About the closest she came to anything resembling a ‘concession’, was a promise that she ‘would not work towards introducing abortion’ as a PN candidate. (And let’s face it: it’s kind of meaningless, really… seeing as it was never even on the cards to begin with.)

So as far as I can see – and to stick to that unnecessary tennis analogy I started with – that not only ‘returns Bernard Grech’s serve’ with spectacular ease; it also makes it ‘advantage to Portelli Bonnici’… and, quite possibly, a ‘match-point’, too.

What options does it even leave Bernard Grech with, I wonder? Is he going to convene an extraordinary meeting of the PN’s Executive Council (you never know; it’s happened before) to get rid of her? Or is he going to turn to the very people he was trying to please, with that ill-advised comment of his… and say: “Sorry, folks, but… I was only kidding …”

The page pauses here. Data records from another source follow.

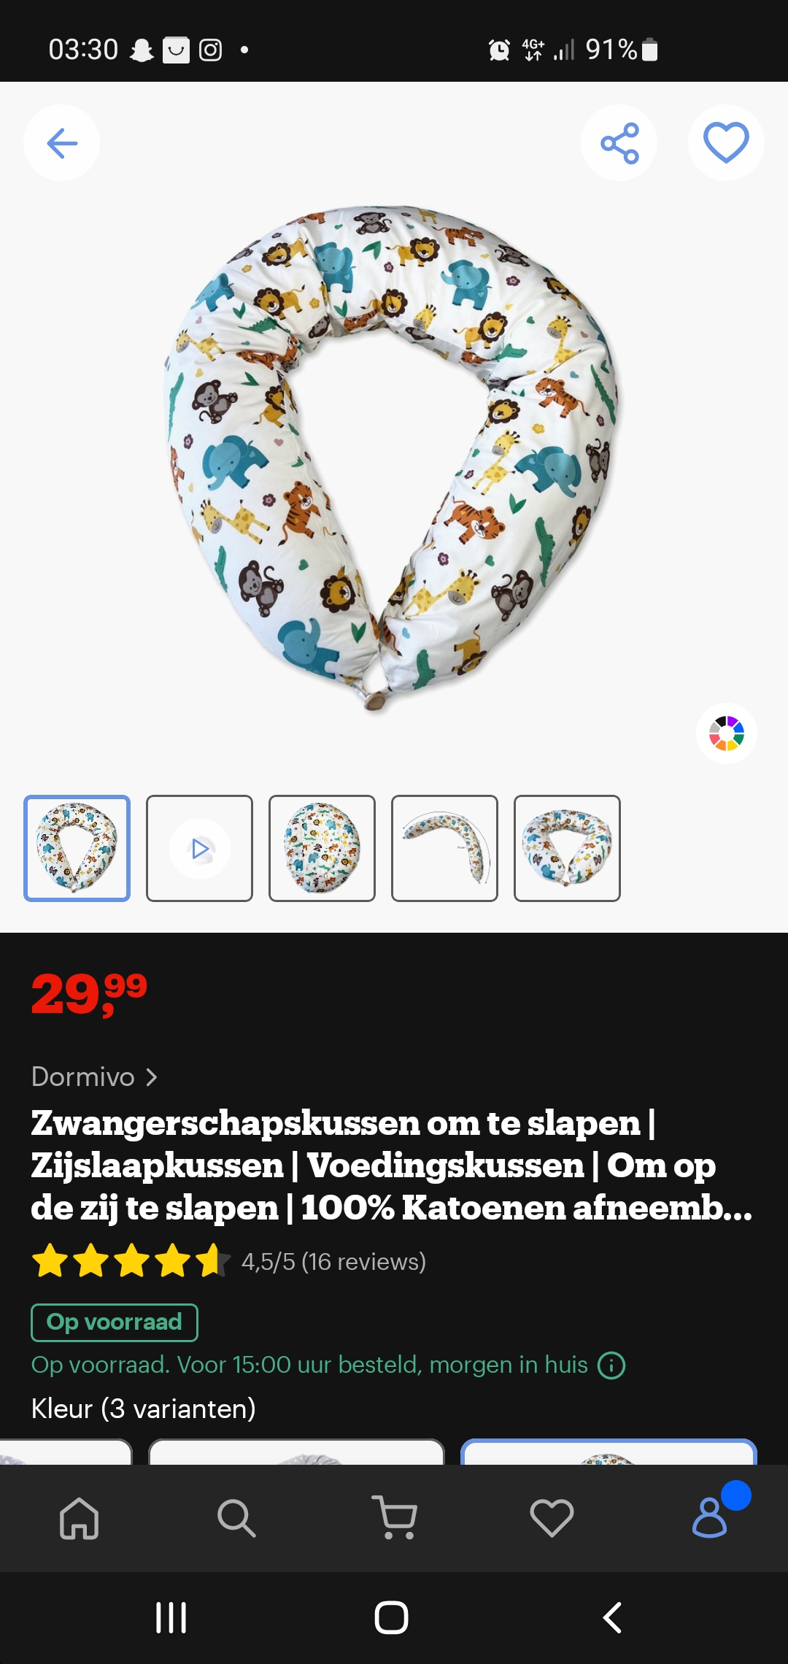788x1664 pixels.
Task: Open account profile with notification dot
Action: (710, 1517)

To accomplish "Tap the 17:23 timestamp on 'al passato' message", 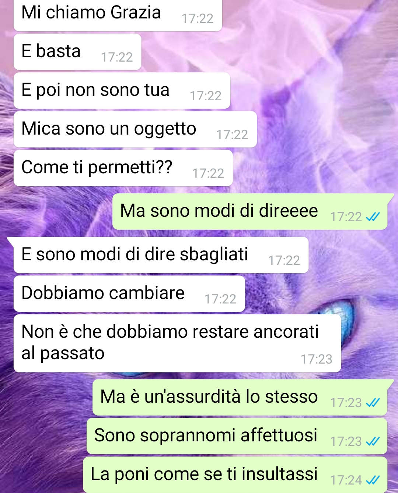I will [x=317, y=359].
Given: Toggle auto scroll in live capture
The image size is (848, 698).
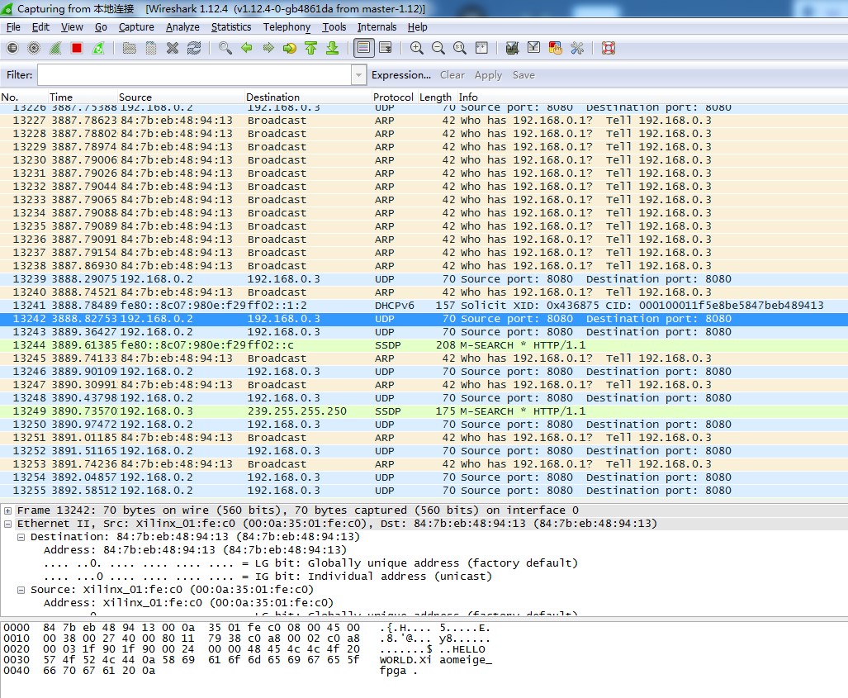Looking at the screenshot, I should coord(385,48).
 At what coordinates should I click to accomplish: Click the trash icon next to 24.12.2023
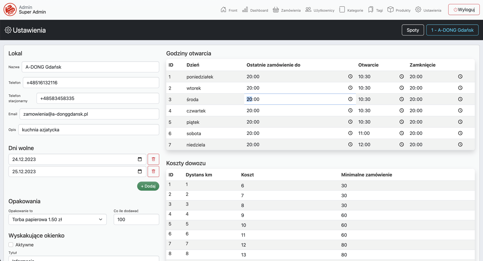pyautogui.click(x=153, y=159)
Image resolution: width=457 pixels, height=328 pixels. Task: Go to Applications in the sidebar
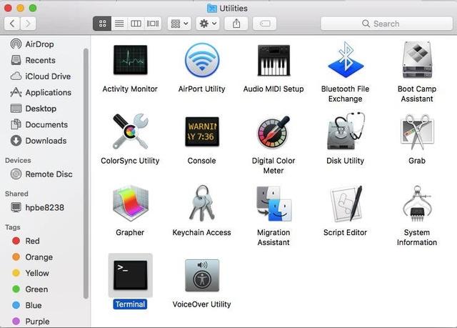pyautogui.click(x=48, y=92)
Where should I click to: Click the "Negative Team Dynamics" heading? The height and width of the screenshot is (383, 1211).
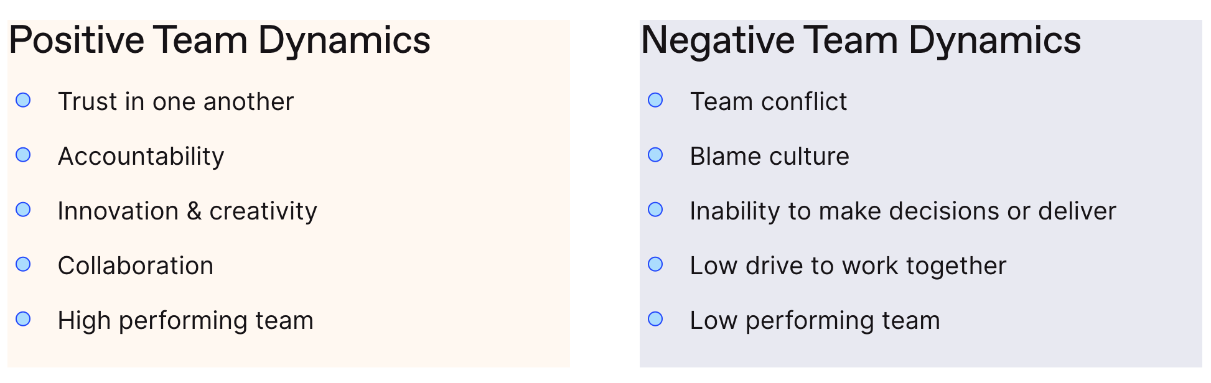click(x=861, y=40)
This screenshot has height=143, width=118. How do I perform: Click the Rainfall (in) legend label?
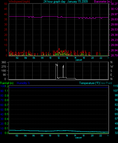tap(7, 83)
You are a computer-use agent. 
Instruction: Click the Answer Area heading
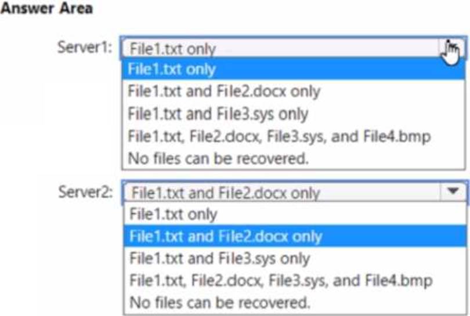point(46,8)
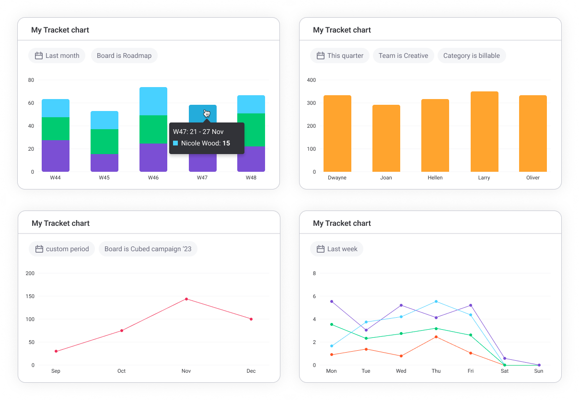Open the Team is Creative filter

click(403, 56)
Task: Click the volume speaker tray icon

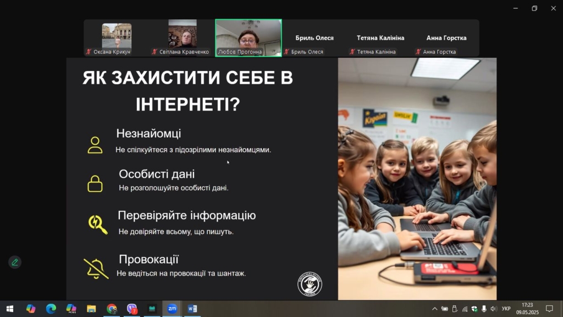Action: point(493,309)
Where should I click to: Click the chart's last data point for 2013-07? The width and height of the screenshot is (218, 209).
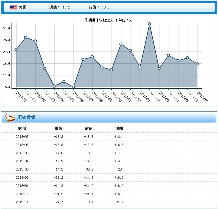[197, 64]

And that’s just the start. Already, one Nationalist candidate – Hermann Farrugia – has publicly called for a repeal of the ‘free contraception’ promise (for reasons which are, to boot, logical, natural extensions of Grech’s own argument). So it seems that the ‘pro-life’ brigade – for want of a better expression – are also making themselves abundantly clear: Bernard Grech has ‘talked the talk’, yes; but now, they also expect him to… um… ‘walk the plank’.

But one other question that a lot of Nationalists I know (and trust me: a know a LOT) are currently asking is: why is the PN leader even trying to pander to that particularl lobby in the first place? Why is he choosing between two ‘extremes’ (though to be honest: the adjective only really applies to one side), instead of doing what any forward-looking, 21st century leader would do, in these circumstances… and appeal to the much broader segment of ‘moderates’ in the middle?

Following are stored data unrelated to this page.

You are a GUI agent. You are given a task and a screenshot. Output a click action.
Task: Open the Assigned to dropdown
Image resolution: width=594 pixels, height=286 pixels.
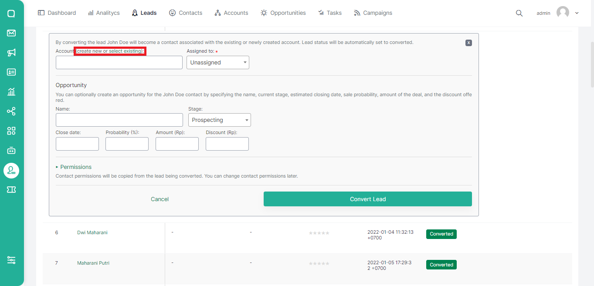(217, 63)
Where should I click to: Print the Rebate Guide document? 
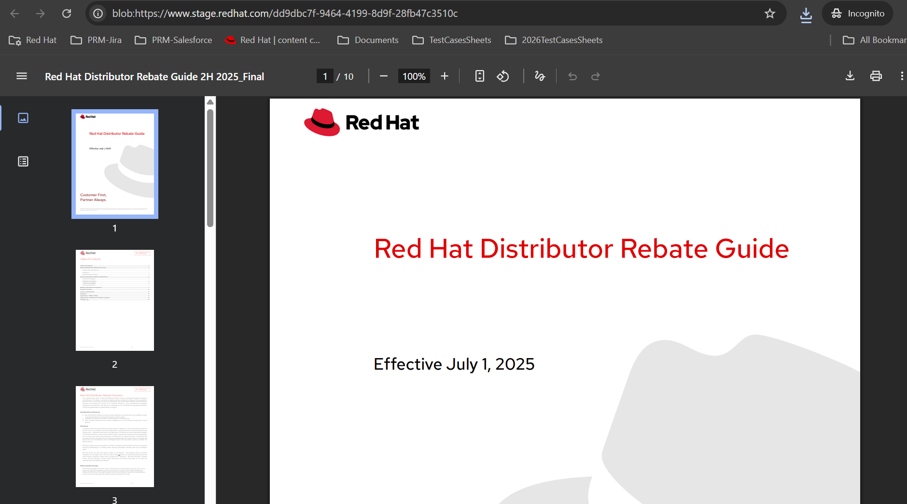(876, 76)
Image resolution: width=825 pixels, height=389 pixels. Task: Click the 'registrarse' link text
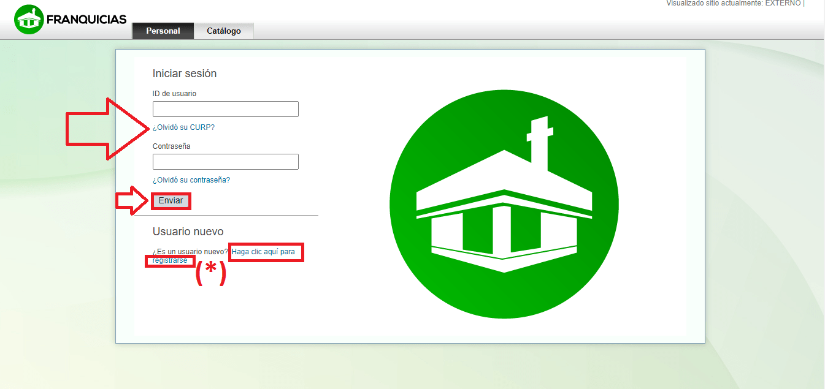pyautogui.click(x=170, y=260)
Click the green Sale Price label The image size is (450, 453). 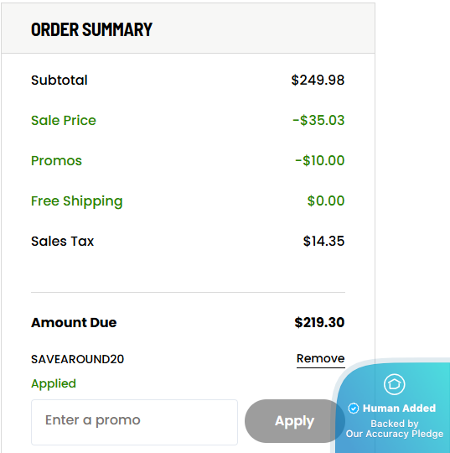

For what it’s worth, my own answer to that is… ‘Gee, who knows? I haven’t the foggiest idea…’ But whatever my own opinion in the matter: one thing is certain. ‘Abortion’ has already fallen far, far beneath the radar of national discussion; after this extraordinary turn of events, the real number one issue of concern is… ‘leadership’.

And if you ask me: we’ve seen a lot more of that coming from a young, inexperienced politician over the last few days alone… than from the real Opposition leader, over the past 14 months. ‘Nuff said.